Error:(145, 39) recursive value shrinkString needs type
val extractedString: String = shrinkString(s.split("\\|")
.map(s => s.substring(0, s.lastIndexOf("text"))).mkString("|"));
Recursion:
def shrink(s: String): String = {
if (s.length > 50)
shrink(s.split("\\|").map(s => s.substring(0, s.lastIndexOf("text"))).mkString("|"))
else s
}
Looks like issues with function calling, some additional info.
Can be called as static function:
object ShrinkContainer {
def shrink(s: String): String = {
if (s.length > 50)
shrink(s.split("\\|").map(s => s.substring(0, s.lastIndexOf("text"))).mkString("|"))
else s
}
}
Link with dataframe:
def shrinkUdf = udf((regex: String) => ShrinkContainer.shrink(regex))
df.withColumn("regex", shrinkUdf(col("regex"))).show(truncate = false)
Drawbacks: Just basic example (approach) provided.

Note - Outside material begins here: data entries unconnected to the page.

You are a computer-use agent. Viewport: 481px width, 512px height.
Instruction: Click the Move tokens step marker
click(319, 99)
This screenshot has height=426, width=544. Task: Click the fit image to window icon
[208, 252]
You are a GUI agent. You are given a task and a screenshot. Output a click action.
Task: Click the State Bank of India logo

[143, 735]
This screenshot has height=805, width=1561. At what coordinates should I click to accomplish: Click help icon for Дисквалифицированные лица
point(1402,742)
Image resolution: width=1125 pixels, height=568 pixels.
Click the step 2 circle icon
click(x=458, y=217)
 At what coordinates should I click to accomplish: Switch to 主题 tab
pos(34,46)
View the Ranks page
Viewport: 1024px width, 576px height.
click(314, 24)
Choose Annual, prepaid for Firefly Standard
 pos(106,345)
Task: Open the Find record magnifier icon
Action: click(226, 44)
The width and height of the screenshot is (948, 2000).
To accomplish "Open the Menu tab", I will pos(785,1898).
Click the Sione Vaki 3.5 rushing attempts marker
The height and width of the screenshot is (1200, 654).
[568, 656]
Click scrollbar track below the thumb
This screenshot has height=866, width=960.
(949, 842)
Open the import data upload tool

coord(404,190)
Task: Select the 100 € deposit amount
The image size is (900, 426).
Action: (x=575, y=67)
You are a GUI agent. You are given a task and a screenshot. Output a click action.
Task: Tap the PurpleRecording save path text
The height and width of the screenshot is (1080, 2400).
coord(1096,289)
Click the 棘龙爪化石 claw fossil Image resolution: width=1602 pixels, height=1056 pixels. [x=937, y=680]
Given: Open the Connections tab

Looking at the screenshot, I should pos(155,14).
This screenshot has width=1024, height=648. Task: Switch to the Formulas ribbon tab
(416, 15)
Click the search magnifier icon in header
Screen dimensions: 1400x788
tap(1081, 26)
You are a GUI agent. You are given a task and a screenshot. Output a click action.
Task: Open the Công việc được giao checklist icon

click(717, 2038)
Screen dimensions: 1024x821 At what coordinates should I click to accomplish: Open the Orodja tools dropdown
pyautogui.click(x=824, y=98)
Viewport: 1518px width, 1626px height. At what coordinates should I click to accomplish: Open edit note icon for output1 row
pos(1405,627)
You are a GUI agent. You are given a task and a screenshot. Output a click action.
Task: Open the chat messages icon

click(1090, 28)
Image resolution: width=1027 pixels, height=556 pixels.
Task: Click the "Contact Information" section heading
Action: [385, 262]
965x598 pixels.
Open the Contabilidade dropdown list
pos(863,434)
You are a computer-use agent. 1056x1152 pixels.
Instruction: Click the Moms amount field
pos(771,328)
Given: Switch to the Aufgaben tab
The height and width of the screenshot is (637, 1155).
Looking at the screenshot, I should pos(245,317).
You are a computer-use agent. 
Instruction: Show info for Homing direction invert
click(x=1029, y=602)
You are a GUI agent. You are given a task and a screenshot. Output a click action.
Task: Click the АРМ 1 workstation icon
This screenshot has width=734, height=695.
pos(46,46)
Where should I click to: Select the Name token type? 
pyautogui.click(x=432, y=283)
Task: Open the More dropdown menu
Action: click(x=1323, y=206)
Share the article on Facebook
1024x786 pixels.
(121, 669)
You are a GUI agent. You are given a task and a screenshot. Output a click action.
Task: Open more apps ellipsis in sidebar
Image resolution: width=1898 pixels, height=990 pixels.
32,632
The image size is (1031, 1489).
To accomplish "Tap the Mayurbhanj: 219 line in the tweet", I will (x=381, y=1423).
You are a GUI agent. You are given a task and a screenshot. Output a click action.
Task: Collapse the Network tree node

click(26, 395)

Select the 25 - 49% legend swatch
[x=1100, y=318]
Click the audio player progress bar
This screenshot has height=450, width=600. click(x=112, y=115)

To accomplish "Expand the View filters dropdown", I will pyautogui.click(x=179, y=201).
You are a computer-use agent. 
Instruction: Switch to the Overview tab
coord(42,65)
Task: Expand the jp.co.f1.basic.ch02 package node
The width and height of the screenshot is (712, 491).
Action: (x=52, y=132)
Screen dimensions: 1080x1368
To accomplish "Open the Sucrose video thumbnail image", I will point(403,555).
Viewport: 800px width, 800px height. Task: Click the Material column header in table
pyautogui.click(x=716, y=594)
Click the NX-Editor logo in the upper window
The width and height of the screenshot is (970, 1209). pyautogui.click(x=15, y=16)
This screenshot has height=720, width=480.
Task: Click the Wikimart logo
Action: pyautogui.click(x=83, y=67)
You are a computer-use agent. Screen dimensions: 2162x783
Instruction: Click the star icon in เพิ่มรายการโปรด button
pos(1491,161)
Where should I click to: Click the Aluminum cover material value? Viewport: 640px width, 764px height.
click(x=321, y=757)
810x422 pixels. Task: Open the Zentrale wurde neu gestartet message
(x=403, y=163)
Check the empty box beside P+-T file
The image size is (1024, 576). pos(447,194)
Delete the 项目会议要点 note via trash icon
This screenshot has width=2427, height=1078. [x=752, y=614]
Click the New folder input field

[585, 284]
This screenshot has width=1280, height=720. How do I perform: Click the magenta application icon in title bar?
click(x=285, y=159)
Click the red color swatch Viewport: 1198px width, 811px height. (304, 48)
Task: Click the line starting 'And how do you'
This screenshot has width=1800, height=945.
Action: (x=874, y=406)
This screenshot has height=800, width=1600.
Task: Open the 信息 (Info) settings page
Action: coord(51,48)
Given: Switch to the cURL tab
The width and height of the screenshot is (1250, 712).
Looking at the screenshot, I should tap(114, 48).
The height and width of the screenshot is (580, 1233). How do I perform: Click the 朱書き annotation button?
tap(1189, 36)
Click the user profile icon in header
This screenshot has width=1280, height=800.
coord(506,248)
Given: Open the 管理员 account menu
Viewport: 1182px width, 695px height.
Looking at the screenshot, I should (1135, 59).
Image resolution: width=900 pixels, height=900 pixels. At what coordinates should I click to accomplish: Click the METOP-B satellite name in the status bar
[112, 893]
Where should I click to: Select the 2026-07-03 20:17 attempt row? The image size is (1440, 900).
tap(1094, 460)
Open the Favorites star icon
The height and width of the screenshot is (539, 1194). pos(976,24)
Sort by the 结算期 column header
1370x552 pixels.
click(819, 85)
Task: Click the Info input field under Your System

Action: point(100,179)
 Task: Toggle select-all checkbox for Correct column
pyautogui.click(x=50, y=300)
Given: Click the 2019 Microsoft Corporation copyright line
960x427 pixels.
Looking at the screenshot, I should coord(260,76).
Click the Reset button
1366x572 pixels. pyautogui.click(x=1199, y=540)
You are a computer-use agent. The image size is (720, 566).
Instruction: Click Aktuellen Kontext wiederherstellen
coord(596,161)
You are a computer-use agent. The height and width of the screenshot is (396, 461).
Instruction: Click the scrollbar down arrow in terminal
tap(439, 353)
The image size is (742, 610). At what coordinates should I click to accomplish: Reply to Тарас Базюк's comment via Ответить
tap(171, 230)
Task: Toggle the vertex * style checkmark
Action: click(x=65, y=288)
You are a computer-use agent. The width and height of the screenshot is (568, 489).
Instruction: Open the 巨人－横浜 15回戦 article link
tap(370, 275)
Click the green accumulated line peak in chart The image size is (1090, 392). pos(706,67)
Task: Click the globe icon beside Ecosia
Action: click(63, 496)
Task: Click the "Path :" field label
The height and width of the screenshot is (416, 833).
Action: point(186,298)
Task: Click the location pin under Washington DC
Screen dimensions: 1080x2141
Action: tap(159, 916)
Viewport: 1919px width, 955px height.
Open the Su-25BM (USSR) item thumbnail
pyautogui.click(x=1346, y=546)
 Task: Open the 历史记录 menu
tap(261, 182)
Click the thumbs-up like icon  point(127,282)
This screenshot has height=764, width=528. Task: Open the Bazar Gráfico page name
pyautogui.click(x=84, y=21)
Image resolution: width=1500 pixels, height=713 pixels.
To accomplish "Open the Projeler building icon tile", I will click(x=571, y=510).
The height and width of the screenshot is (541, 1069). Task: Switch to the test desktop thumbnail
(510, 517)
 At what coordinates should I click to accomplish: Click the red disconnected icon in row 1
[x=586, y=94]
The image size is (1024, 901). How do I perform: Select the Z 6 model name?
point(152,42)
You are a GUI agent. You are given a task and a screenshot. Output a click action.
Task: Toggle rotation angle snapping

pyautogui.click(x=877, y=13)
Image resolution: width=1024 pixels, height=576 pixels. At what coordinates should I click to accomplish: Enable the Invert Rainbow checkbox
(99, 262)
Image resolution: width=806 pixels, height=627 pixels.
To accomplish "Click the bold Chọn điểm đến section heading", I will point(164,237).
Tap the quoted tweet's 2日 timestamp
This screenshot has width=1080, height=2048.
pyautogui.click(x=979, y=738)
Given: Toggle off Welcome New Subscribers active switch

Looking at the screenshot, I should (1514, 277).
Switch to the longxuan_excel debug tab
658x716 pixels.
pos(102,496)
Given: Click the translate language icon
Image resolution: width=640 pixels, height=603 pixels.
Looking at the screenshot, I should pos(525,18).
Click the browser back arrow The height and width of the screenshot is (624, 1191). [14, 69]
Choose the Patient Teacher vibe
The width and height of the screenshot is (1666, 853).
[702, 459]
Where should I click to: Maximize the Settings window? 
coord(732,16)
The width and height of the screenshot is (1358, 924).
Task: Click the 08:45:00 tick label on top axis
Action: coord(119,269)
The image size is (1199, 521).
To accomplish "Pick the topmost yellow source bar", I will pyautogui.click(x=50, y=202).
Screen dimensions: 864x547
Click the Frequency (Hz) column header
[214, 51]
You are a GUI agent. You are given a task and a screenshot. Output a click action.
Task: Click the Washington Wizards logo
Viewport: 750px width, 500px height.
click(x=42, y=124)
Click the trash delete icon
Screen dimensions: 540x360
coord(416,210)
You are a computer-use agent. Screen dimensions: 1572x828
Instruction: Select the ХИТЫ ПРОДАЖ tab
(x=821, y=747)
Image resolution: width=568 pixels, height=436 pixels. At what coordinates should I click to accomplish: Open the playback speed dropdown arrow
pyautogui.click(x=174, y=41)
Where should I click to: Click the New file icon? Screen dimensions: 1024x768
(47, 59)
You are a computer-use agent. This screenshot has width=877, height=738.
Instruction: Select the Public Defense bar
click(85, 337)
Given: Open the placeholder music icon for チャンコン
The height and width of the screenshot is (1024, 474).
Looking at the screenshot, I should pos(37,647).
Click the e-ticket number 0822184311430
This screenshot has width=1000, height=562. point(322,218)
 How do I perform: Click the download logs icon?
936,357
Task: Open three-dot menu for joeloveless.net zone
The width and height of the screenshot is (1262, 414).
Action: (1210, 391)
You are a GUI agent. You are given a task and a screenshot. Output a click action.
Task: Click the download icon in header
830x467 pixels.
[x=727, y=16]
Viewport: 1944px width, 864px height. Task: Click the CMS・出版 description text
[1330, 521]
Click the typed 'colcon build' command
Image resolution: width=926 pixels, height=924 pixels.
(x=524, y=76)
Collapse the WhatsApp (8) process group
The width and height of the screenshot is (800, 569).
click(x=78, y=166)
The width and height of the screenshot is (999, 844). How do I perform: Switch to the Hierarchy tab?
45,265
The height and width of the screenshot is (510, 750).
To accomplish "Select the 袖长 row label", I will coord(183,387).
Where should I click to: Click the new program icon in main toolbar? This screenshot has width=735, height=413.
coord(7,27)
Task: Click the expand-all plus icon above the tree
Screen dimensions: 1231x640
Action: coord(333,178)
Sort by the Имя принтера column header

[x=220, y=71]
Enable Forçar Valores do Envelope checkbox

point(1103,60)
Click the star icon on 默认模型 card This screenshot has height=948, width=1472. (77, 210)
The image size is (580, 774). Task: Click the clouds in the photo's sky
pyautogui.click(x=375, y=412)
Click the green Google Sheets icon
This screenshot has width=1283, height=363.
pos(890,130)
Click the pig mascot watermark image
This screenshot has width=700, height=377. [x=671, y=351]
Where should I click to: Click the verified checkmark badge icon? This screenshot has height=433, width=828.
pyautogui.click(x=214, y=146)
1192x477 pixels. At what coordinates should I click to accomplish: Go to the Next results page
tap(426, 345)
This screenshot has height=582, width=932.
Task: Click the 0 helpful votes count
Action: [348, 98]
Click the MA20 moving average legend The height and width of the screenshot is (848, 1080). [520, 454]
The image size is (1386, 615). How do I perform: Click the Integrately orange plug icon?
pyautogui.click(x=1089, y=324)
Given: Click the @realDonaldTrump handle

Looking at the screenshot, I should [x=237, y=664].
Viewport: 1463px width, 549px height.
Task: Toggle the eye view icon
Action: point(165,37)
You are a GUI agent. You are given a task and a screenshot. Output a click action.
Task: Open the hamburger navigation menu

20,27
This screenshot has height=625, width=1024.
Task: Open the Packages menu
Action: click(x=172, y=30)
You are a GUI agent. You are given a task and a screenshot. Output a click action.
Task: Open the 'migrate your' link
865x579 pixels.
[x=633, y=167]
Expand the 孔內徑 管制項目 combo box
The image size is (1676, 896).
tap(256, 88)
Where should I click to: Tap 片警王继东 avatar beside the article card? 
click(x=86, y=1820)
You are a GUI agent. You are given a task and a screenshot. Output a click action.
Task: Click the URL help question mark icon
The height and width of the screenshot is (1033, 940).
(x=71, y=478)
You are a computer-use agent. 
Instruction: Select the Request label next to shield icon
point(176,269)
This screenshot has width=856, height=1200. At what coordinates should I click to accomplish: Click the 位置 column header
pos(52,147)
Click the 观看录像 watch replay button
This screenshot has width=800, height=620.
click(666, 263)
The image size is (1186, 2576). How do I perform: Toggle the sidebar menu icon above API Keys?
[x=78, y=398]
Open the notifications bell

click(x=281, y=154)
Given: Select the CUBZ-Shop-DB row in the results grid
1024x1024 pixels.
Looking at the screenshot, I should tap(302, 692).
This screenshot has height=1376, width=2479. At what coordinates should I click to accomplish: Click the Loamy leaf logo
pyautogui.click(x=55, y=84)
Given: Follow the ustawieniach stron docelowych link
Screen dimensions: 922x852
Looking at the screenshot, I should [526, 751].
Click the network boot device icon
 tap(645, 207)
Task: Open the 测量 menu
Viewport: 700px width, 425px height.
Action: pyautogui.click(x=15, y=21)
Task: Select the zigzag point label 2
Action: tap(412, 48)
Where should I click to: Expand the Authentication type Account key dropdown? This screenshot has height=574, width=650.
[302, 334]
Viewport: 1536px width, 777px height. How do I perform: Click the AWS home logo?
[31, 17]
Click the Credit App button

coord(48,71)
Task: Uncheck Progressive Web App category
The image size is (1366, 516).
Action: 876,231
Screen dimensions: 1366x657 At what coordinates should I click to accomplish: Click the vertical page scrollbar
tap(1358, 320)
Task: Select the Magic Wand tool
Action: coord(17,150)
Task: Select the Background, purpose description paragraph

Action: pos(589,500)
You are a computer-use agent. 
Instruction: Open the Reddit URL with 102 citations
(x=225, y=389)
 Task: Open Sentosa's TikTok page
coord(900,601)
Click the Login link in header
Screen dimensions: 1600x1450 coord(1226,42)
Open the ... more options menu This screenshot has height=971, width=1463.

Some edge cases (if regexp does not contains "text", if too many parts separated by "|", for ex. 100; etc.) have to be resolved by author of question, for avoid infinite recursion loop.
This is how I would do it.
First, a function for removing the last token from a regex:
def deleteLastToken(s: String): String =
s.replaceFirst("""[^)]+\(\.\*\)$""", "")
Then, a function that shortens the entire regex string by deleting the last token from all the |-separated fields:
def shorten(r: String) = {
val items = r.split("[|]").toSeq
val shortenedItems = items.map(deleteLastToken)
shortenedItems.mkString("|")
}
Then, for a given input regex string, create the stream of all the shortened strings you get by applying the shorten function repeatedly. This is an infinite stream, but it's lazily evaluated, so only as few elements as required will be actually computed:
val regex = "(.*)text1(.*)text2(.*)text3(.*)text4(.*)|(.*)text2(.*)text5(.*)text6(.*)"
val allShortened = Stream.iterate(regex)(shorten)
Finally, you can treat allShortened as any other sequence. For solving our problem, you can drop all elements while they don't satisfy the length requirement, and then keep only the first one of the remaining ones:
val result = allShortened.dropWhile(_.length > 50).head
You can see all the intermediate values by printing some elements of allShortened:
allShortened.take(10).foreach(println)
// Prints:
// (.*)text1(.*)text2(.*)text3(.*)text4(.*)|(.*)text2(.*)text5(.*)text6(.*)
// (.*)text1(.*)text2(.*)text3(.*)|(.*)text2(.*)text5(.*)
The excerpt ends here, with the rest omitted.